PASSAGE TO READ
___

A good sleep later, we walked back into Edinburgh with Katie and picked up snacks. It began to rain heavily on the way back. I got soaked, and enjoyed it. Something about always expecting rain up north, and having it happen - I like it when what I expect happens, even if it is a blinkered and stereotypical view of northern weather. We then dried ourselves and sent emails and worked out travel plans for the next day, which involved waking up early. We were meant to go to see a comedy show but found we were unable to find the club until 40 minutes into the show. I hate arriving that late for something, so we shuffled home in depression, upset that this trip was going to be remembered as a bad thing.
The next day arrived and we woke up before 8. A phone call to a mini cab company told us that the trip to the medical centre would take a half hour. This shocked us, but the minicab ride was cheap and the driver's voice very thick - an accent Jamie couldn't handle. She was amused that I was able to comprehend the driver and have a lengthy conversation.
The medical occured in a simple building full of friendly staff and American women fussing over the Scottish men, ensuring they didn't mess things up. It reminded me of how active Jamie has been on the visa side of things, while I have been the person who racks up as much money as I can for the trip. The medical went well - especially due to a phone call inbetween the medical.
"Hi, it's Cliff. We just got a letter through from the American Embassy. Give us a call back and we'll open it if you want."
As quickly as possible, I called back. My phone then went dead and panicked me, which panicked Jamie - she could see me frustrated at the phone. Family called me back and opened the envelope - and I found out we had an interview date of the 8th August, 2005.
Our target is to leave Britain before Jamie's visa ran out on the 30th August. With this news, we are one interview away from making it.
Such was Jamie's excitement at the news, that she was unable to remain calm while trying to pour herself a cup of tea. Her hand trembled like nothing you've ever seen.
We got back into Edinburgh, heard of the London bombing news, and came back to Katie's place to hear George Bush needs stabilisers. Katie, Jamie and I then went up Arthur's Seat, a hill 250 metres above sea level. There was an incredible view from the top of this hill, and all three of us found that we could be healthier.
After practically falling back down the hill, Jamie and I then went into the city centre to meet up with Holly and discussed types of soaps and where pipers might be found and how impressive the cityscape was - Edinburgh was a beautiful city for views, which Jamie will hopefully show off on her photography journal in the near future.
We went into Camera Obscura - a museum devoted to optical illusions. We found some beautiful works involving holograms and Escher-esque pictures inside, and noted from one exhibition that if Jamie and I were to have a child, it would look like Bill Bailey. We also found that a hand and Holly would produce a very worrying anime-styled happy hand for offspring.
With that, we left Holly and dashed onto our coach - Edinburgh to Glasgow. We then dashed onto our next coach - Glasgow to London. We were finally back home, with the incredible driving of 'Magic Joe', the 'best bus driver in the world' getting us back home quickly and smoothly. He was a lovely person. The skeletal underground service was fine to get us home, where we have since collapsed and been in a good mood all day.
So. That's about it. This post went on a bit, I guess. But for two days' worth of travelling, we crammed a lot of stuff in. More than I thought was possible to shove into two days, to be honest. I'm definitely going to remember this trip to Edinburgh as a wonderful time. I hoped I would enjoy the city and the people and the architecture - but finding out you'll be leaving the country with the person you love without a panic is good enough news to stick in your mind for quite a while.

___

INFORMATION PROVIDED
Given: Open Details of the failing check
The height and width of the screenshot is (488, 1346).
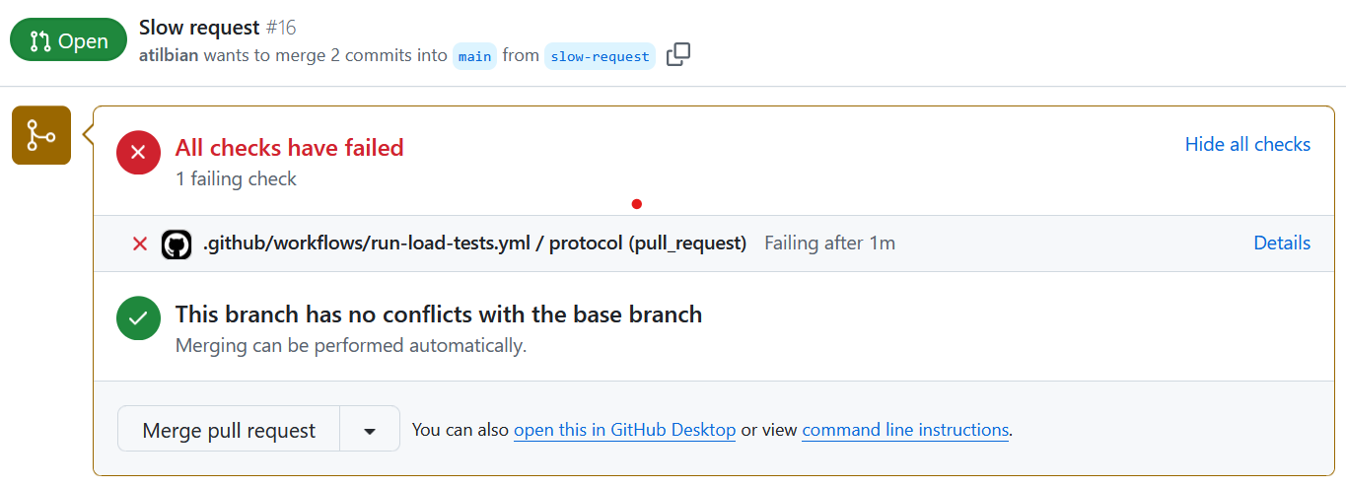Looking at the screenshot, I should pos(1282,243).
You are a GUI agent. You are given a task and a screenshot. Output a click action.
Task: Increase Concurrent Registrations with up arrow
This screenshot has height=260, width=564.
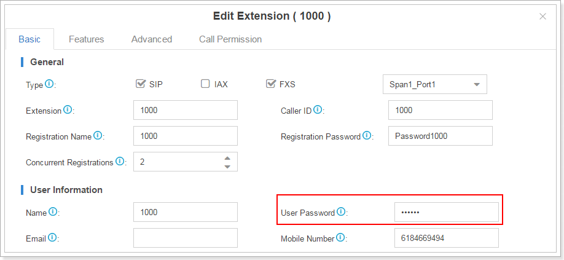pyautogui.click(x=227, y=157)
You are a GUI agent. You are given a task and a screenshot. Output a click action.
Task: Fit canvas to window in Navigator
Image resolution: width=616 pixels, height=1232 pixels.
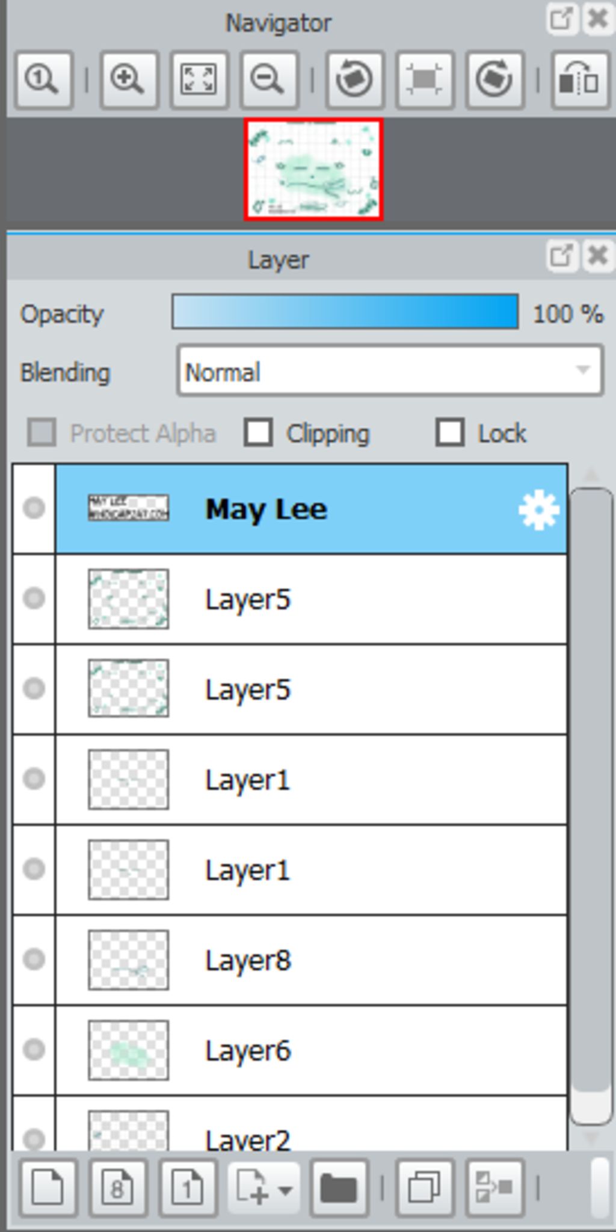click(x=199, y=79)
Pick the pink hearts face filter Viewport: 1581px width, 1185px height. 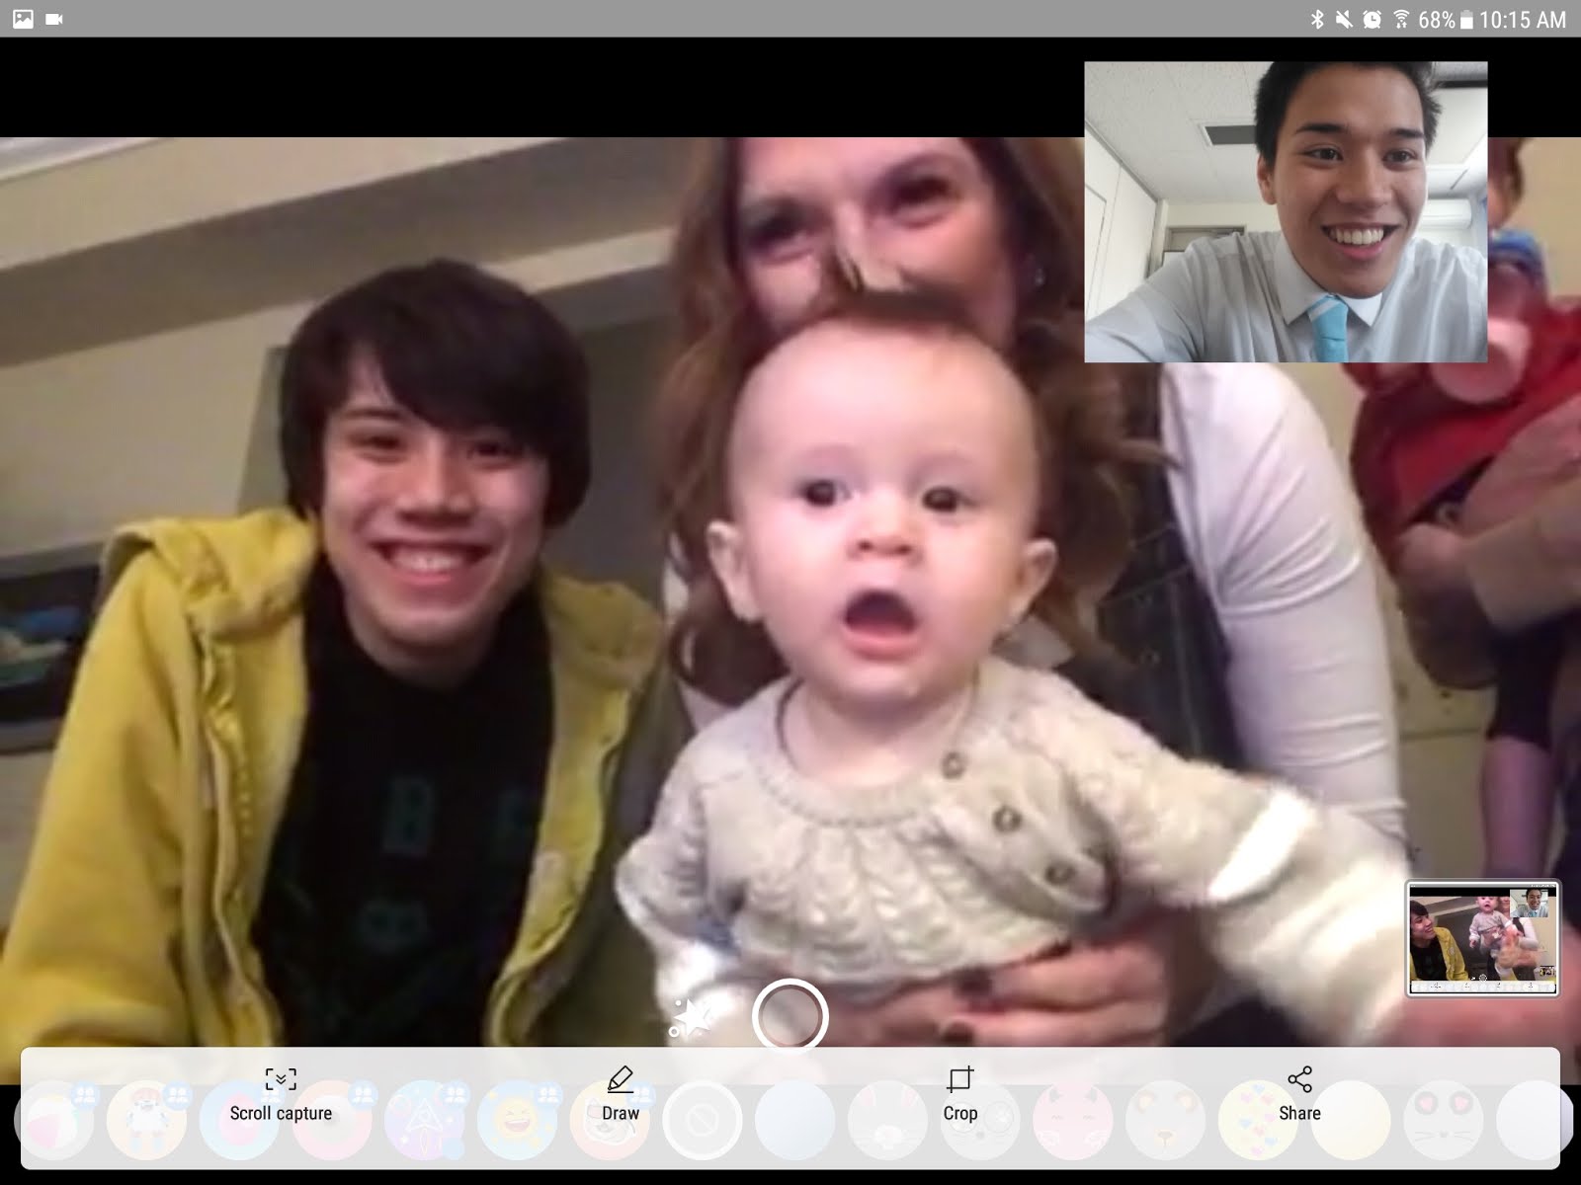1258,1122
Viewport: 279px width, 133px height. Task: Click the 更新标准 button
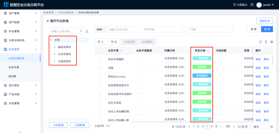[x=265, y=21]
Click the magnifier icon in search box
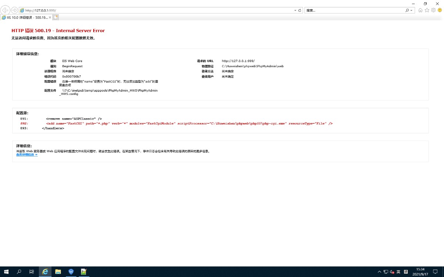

___

WHAT YOU WILL DO
A: Rewrite the part of the Edinburgh trip account that opens with the words containing "Our target is" and closes with "you've ever seen.", swapping "tea" for "coffee".
B: Name every city mentioned in the Edinburgh trip account.
Rely only on the account of the Edinburgh trip, not on the items.

SOLVED TASKS
A:
Our target is to leave Britain before Jamie's visa ran out on the 30th August. With this news, we are one interview away from making it.
Such was Jamie's excitement at the news, that she was unable to remain calm while trying to pour herself a cup of coffee. Her hand trembled like nothing you've ever seen.

B: Edinburgh, Glasgow, London